Ook in de trilogie maakt ze het zichzelf én de lezer niet gemakkelijk. De opbouw is niet chronologisch en bestaat uit verschillende collages. De delen van de trilogie springen door de tijd heen. Het geheel bestrijkt de periode tussen 1965 en 2000. Deel twee Lijken op Liefde ( 1997) speelt later dan deel drie, Was Getekend (1999), dat dan weer in Gewaagd Leven (1996) en Lijken op Liefde inschuift. Door de tijd te reconstrueren en te demonteren wil zij laten zien hoe de geschiedenis doorwerkt, en heden en toekomst omspant. ‘Die structuur heb ik ontleend aan een beeld uit Ezechiël: de wieken van engelen worden vergeleken met wagenwielen die in elkaar grijpen en zowel vooruit- als terugdraaien. Je leest dus naar voren en naar achteren tegelijk. Dat geeft de beweeglijkheid van het leven aan, net zoals de hoofdmetaforen voor de boeken achtereenvolgens water, wind en vuur zijn.’[ii]

Gewaagd leven

De eerste puzzelstukken worden al uitgezet vanaf Gewaagd Leven. Deze eerste roman bestaat uit negen verhalen, die gevolgd worden door een rubriek ‘berichten’ en een gesprek tussen de twee broers Onno en Hagith Mus uit het gezin dat de hoofdpersonages aflevert. In die gesprekken is het de zestienjarige Onno, de jongere broer, die als ik-figuur optreedt. Fragmentarisch en a-chronologisch vermeldt Roemer in de ‘berichten’ na elk verhaal gebeurtenissen uit de geschiedenis van Suriname en het Caraïbische gebied. In die bindteksten wordt Roemer de chroniqueur van enkele eeuwen Surinaamse geschiedenis, niet op de geëngageerd-literaire manier zoals Eduardo Galeano dat deed in zijn Kroniek van het Vuur, maar als een afstandelijke historica die verdwenen geschiedenisblaadjes terug aan elkaar probeert te lijmen. De centrale gebeurtenis in deze eerste roman is een dodelijk auto-ongeval dat door Onno wordt veroorzaakt. Zijn broer Hagith Mus laat zich echter als de schuldige opsluiten. Onno is in een kerk gevlucht en daar trekt, verbrokkeld, zijn leven aan hem voorbij. Het gezin Mus, waar Onno uit voorkomt, wordt gedomineerd door zijn vader Michaël, die meestal afstandelijk louter met zijn initialen M.M. wordt aangeduid. Hij is een predikant die zijn beroep geen eer aandoet. Hij mishandelt zijn vrouw en kinderen, hij gaat uit en heeft buitenkinderen; hij is een grenzeloze opportunist en raakt verwikkeld in drugszaken. Astrid Roemer: ‘Die predikant is zo verkeerd begrepen. Men heeft in hem vooral de kolonisator menen te herkennen. Maar mijn personage is uiteraard veel meer dan dat. Hij symboliseert de worsteling van een goed mens met het ‘menselijk tekort’. In een context van geweld is het vooral voor mannen moeilijk om boven het geweld uit te stijgen.’[iii]
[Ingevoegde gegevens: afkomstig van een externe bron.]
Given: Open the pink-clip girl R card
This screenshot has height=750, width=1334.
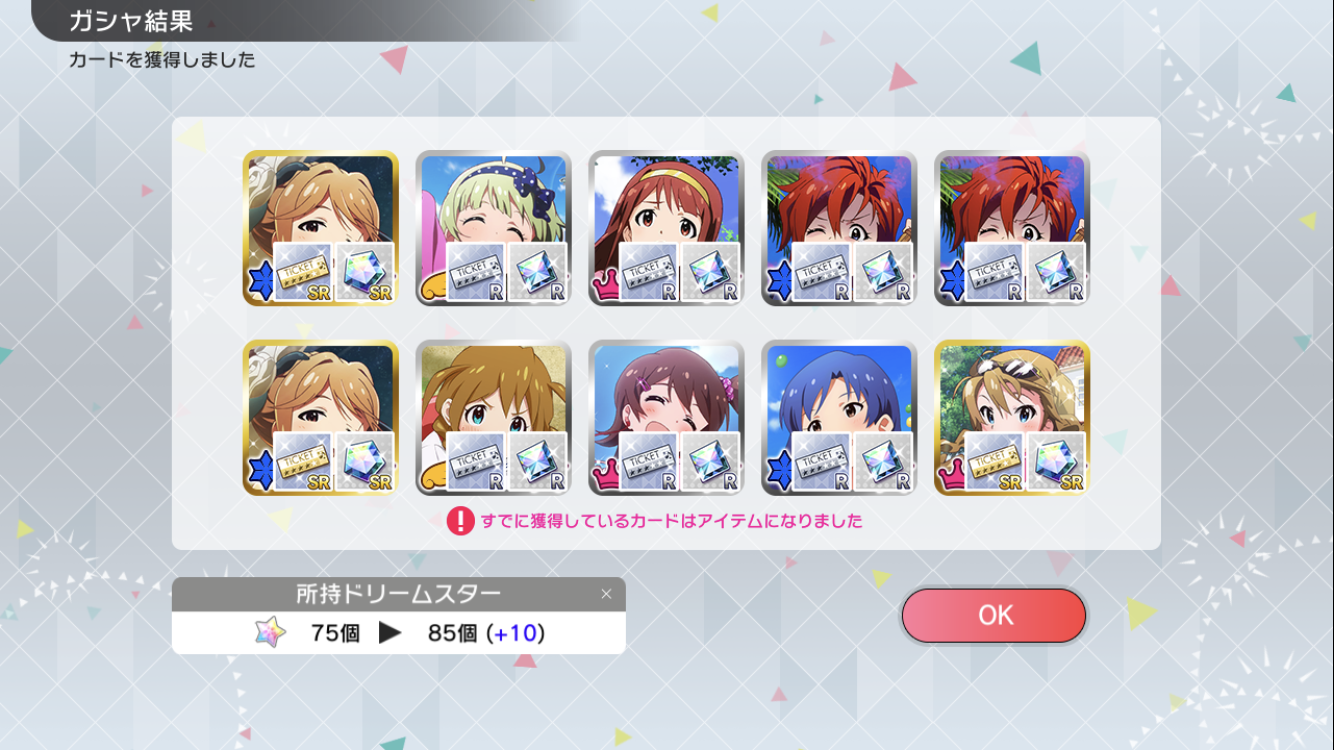Looking at the screenshot, I should coord(666,417).
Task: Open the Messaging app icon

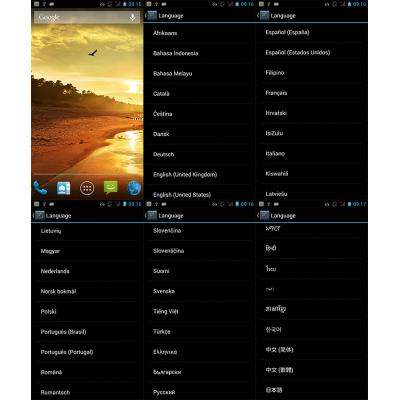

Onno’s moeder heeft er, ondanks alle vernederingen die ze moet doorstaan, moeite mee definitief met haar echtgenoot te breken. Haar innerlijke verscheurdheid brengt haar naar Nederland en weer terug. Onno zelf wordt heen en weer geslingerd tussen de verbondenheid met zijn familie, uitgezonderd zijn gehate vader die hij zelfs bijna om het leven brengt tijdens een worsteling in het water, en zijn verlangen om later als astronaut aan de aarde te ontstijgen. Hij is een wereldvreemde dromer, opgesloten in een eigen wereld. Onno zoekt meer de zachte vrouwenwereld dan de machowereld van zijn vader en zijn broer. Toch is juist die broer in staat tot wezenlijke moed als hij de schuld van het ongeluk op zich neemt.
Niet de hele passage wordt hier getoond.